• [Direction]:
Output the entire listing below verbatim, with the pictures left out.

##############################

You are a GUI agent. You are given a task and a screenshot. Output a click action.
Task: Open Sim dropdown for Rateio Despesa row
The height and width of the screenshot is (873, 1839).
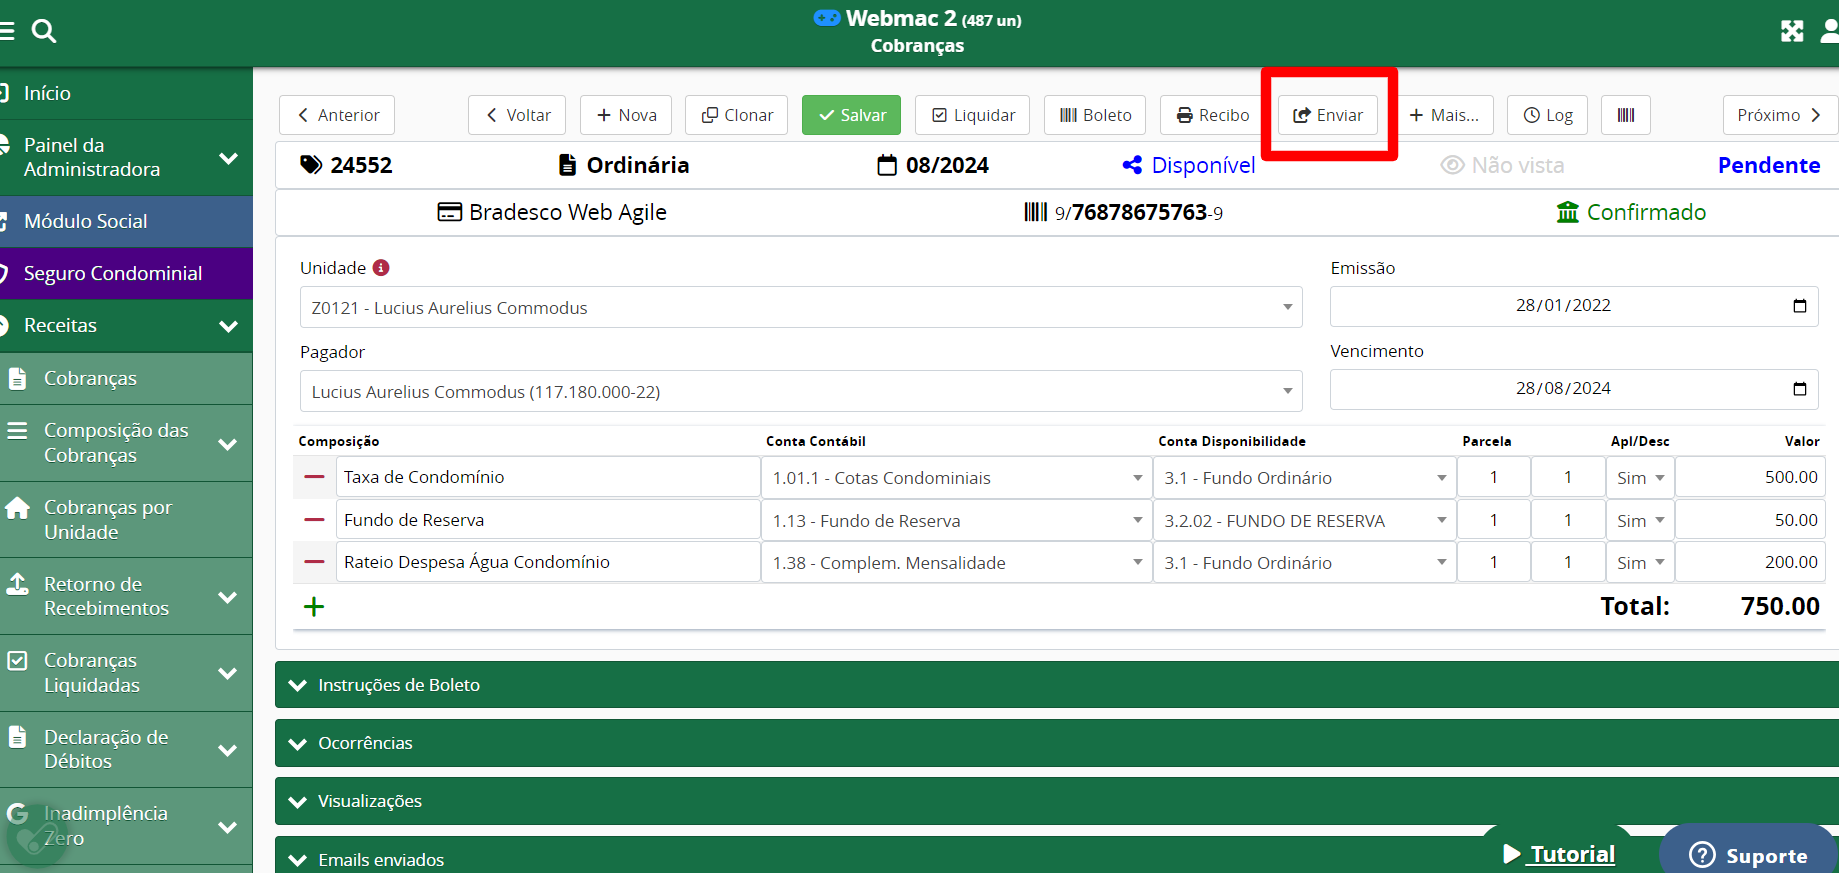click(1640, 563)
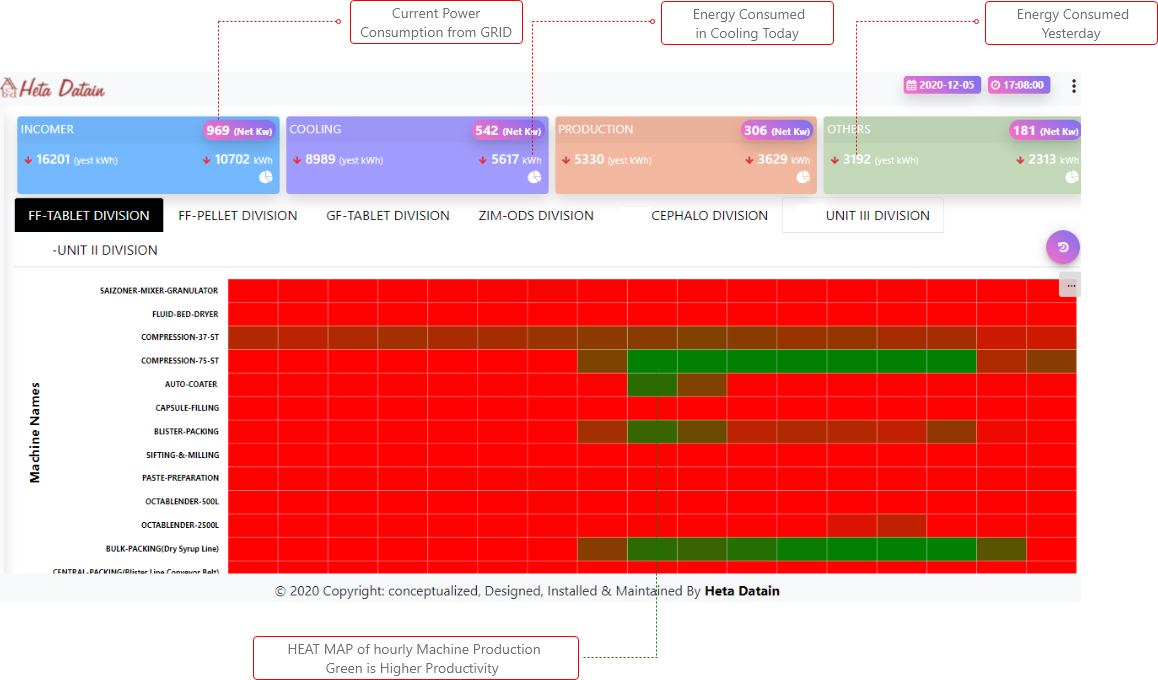
Task: Select the GF-TABLET DIVISION tab
Action: (x=388, y=215)
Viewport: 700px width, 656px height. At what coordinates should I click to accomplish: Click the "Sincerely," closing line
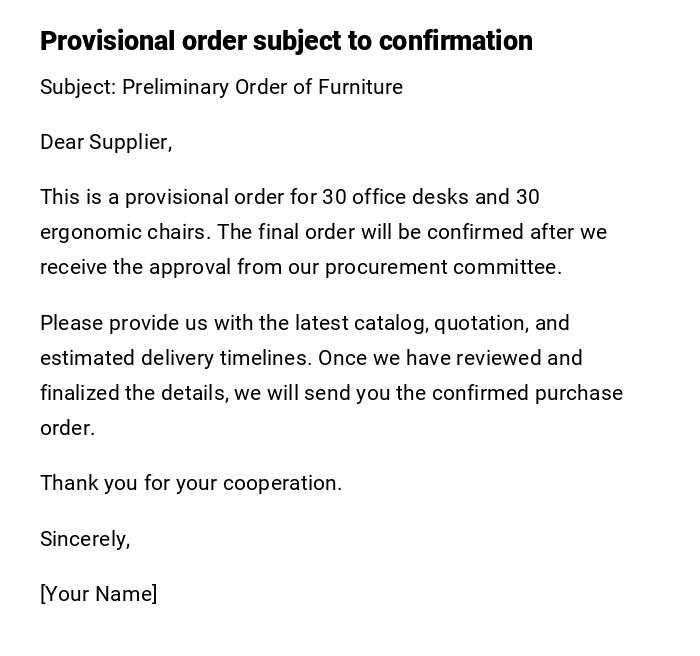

##############################

• [Exercise answer]:
You are a GUI agent. You are given a task and a screenshot. Output a click action.
Task: Open Sim dropdown for Rateio Despesa row
The height and width of the screenshot is (873, 1839).
click(1640, 563)
Task: Select the GF-TABLET DIVISION tab
Action: (x=388, y=215)
Viewport: 700px width, 656px height. At what coordinates should I click to accomplish: Click the "Sincerely," closing line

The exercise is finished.